### Document passage
# Hello from Iowa



## jcats322 (Mar 10, 2009)

I have been coming to this site since last summer when I decided I wanted to try some smoking.  I have already learned a lot and gained some valuable information. I recently was in our local Walmart and was looking at their smokers when my eyes fell upon two GOSMs fully assembled and on clearance for $99. Needless to say I scooped one up real fast. Today I am doing my initial run with a 5.5 lb butt and things are going pretty good so far after a couple of initial flare ups. I just wanted to introduce myself and say Thanks for all the info, I am pretty sure I am already hooked and I haven't even tasted the pulled pork yet!     Johnny


----------



## grothe (Mar 10, 2009)

Welcome aboard Johnny, glad ta hear ya made the plunge!
Lookin forward to some Q-view!!!


----------



## irishteabear (Mar 10, 2009)

Glad you decided to join SMF.  Welcome to the addiction. 
	

	
	
		
		



		
			






  Don't forget the qview!


----------



## dysartsmoker (Mar 10, 2009)

welcome great folks here


----------



## fire it up (Mar 10, 2009)

Welcome jcats.
Hope you have better luck with your first butt than I did.  Bad ventilation, too much smoke.  Looked good but had that terrible burning bitter creosote taste to it but I learned my lesson.
Heres to wishing you a good day, and a good smoke.


----------



## jcats322 (Mar 10, 2009)

I have been trying to be a careful as I can about too much smoke, only time and taste will tell if I was successful.


----------



## bbq engineer (Mar 10, 2009)

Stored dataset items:
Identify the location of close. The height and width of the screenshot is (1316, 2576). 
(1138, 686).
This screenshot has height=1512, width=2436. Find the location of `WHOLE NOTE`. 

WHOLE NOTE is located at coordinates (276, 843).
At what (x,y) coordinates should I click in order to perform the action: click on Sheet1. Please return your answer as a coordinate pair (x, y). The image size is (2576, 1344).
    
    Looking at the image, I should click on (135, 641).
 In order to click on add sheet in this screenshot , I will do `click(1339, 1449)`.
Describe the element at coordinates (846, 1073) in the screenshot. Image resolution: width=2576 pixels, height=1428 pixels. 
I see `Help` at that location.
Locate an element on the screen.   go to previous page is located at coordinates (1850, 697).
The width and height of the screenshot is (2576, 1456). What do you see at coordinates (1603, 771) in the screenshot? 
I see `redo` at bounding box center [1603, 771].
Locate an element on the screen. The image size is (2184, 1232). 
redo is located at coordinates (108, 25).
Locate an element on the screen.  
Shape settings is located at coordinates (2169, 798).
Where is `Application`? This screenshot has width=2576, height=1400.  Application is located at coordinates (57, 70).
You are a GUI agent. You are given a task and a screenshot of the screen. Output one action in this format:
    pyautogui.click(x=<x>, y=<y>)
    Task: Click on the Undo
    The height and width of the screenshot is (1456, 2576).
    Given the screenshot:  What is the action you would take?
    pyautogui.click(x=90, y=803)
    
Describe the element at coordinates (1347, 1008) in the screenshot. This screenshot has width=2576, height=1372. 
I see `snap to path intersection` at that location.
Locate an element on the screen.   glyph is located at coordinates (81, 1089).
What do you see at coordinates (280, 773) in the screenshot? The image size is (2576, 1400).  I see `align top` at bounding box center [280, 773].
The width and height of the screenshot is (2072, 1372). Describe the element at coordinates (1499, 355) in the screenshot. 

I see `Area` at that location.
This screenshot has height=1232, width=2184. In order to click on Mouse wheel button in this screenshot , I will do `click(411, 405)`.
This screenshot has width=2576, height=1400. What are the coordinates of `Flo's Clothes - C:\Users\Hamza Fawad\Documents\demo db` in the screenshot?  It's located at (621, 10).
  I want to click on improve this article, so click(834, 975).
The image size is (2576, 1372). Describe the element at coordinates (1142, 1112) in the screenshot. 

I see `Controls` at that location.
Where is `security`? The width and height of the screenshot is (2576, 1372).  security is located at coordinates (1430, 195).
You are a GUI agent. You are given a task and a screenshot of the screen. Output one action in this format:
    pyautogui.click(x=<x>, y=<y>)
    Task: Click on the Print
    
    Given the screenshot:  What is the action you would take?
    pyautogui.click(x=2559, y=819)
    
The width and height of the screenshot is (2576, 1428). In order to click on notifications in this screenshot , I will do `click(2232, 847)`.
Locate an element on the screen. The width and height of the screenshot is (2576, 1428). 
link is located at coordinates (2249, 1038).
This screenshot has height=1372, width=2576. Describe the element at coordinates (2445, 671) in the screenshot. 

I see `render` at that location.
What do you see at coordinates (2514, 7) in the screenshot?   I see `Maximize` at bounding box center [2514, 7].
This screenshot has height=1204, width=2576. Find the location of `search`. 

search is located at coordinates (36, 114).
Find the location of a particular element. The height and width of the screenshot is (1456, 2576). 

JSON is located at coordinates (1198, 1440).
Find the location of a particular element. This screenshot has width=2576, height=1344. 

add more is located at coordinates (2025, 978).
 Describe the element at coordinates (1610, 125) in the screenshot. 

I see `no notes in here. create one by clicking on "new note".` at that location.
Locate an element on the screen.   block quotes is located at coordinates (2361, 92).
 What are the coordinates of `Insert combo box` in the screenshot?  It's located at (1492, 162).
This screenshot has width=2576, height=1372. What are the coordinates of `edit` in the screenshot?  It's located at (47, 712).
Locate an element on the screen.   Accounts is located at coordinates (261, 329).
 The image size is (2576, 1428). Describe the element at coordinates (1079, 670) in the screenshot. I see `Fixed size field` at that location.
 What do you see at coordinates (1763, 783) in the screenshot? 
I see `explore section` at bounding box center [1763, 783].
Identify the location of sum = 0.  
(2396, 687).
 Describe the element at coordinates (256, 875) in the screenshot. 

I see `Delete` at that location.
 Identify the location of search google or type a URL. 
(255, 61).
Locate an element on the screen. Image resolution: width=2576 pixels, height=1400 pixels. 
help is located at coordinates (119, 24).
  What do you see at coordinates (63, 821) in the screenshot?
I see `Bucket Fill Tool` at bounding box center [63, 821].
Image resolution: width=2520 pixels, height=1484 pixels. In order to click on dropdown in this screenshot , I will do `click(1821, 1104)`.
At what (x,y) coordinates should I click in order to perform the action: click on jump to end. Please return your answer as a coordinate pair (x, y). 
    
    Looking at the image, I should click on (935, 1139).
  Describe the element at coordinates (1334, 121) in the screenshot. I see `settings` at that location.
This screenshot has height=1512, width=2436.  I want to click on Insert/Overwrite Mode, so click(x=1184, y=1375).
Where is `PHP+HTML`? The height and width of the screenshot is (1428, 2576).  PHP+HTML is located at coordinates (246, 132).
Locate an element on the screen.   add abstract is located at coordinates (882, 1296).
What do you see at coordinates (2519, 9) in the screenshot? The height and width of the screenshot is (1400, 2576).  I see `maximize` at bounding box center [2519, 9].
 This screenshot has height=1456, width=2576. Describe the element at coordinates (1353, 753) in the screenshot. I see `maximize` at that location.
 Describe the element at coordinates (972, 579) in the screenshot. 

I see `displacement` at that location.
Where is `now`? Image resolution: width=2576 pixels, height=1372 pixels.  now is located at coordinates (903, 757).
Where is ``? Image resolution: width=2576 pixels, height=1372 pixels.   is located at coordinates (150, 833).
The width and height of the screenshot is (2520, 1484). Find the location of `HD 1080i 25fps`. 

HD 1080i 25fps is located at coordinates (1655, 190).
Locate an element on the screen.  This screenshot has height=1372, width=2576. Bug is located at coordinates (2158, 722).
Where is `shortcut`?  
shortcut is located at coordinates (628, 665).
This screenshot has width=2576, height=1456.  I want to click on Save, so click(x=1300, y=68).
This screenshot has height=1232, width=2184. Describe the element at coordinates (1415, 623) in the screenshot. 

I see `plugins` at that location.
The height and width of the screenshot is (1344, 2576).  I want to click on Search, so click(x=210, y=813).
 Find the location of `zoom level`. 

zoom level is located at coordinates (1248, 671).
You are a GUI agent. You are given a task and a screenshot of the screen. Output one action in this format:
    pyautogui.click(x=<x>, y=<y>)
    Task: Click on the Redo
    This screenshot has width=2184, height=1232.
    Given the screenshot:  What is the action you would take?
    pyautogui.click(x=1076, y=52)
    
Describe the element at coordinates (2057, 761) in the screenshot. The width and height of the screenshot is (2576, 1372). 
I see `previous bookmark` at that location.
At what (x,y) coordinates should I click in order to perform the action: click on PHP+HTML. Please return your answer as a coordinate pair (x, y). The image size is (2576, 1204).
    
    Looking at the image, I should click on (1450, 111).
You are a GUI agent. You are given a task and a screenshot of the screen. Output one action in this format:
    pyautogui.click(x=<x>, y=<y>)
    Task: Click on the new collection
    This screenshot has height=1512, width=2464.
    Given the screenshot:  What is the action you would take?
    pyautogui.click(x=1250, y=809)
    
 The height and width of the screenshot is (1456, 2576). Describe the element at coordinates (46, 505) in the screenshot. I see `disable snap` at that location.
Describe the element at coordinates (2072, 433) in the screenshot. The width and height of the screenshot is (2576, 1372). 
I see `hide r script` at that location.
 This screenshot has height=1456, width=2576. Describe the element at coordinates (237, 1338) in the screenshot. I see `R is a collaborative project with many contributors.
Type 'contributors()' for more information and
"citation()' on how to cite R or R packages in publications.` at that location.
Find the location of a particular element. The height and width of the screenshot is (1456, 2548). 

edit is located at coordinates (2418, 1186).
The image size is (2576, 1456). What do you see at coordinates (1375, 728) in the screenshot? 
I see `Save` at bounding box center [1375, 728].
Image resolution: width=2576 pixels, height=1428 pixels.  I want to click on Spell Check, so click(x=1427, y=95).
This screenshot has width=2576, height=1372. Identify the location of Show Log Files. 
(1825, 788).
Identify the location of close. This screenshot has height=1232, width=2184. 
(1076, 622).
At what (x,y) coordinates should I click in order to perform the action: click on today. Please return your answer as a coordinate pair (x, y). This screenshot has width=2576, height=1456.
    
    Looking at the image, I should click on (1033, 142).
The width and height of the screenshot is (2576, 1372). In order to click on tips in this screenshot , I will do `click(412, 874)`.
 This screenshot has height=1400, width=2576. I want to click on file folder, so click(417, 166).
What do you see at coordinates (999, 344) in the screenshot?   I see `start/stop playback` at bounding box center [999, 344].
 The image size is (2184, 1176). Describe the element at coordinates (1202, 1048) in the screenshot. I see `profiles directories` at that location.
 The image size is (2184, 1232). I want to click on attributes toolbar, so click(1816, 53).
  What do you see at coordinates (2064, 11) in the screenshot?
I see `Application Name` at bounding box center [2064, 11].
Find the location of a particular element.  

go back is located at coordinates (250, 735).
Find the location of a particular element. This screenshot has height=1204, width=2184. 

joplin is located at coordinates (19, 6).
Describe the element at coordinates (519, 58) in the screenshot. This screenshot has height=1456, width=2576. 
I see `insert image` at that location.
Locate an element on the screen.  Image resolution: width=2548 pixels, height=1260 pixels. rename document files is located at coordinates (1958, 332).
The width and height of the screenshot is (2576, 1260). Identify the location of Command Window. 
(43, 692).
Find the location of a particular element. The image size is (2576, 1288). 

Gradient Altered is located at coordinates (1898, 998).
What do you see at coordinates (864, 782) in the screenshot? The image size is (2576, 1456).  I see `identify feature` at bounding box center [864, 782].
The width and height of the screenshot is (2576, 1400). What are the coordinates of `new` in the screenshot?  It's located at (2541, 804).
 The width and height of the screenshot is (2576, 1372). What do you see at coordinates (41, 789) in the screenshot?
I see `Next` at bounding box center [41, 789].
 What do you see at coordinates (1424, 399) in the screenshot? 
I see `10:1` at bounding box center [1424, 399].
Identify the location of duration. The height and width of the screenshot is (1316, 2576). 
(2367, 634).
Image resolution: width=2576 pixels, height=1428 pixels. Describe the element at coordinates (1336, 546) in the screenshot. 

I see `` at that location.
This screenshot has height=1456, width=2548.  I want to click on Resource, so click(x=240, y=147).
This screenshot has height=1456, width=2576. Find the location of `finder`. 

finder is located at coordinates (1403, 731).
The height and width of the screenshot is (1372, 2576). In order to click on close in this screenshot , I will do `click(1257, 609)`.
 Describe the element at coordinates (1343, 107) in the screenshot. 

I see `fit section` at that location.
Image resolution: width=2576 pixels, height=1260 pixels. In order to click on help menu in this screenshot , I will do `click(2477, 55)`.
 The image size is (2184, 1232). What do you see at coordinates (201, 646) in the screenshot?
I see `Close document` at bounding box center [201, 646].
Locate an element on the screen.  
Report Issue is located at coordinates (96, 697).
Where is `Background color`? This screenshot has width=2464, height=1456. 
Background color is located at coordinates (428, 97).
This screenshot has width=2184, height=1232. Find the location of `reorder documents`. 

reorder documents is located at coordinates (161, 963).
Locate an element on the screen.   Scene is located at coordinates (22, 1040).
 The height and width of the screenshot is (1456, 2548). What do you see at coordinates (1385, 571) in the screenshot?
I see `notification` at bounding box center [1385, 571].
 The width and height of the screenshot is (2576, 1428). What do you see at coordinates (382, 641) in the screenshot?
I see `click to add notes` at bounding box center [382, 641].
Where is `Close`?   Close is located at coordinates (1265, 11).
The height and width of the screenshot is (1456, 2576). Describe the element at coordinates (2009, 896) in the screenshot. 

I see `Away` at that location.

### What to do
[A] Answer these questions about the forum thread:
(i) What price did jcats322 pay for the GOSM?
(ii) How heavy is the butt used for the initial run?
(iii) According to fire it up, what went wrong with their first butt?
[B] In the records, retype the lines from the line with "coordinates (81, 1089)." to the line with "What do you see at coordinates (280, 773)".

### Exercise answers
[A]
(i) $99, on clearance.
(ii) 5.5 lb.
(iii) Bad ventilation and too much smoke, which gave it a terrible burning bitter creosote taste.

[B]
Locate an element on the screen.   glyph is located at coordinates (81, 1089).
What do you see at coordinates (280, 773) in the screenshot? The image size is (2576, 1400).  I see `align top` at bounding box center [280, 773].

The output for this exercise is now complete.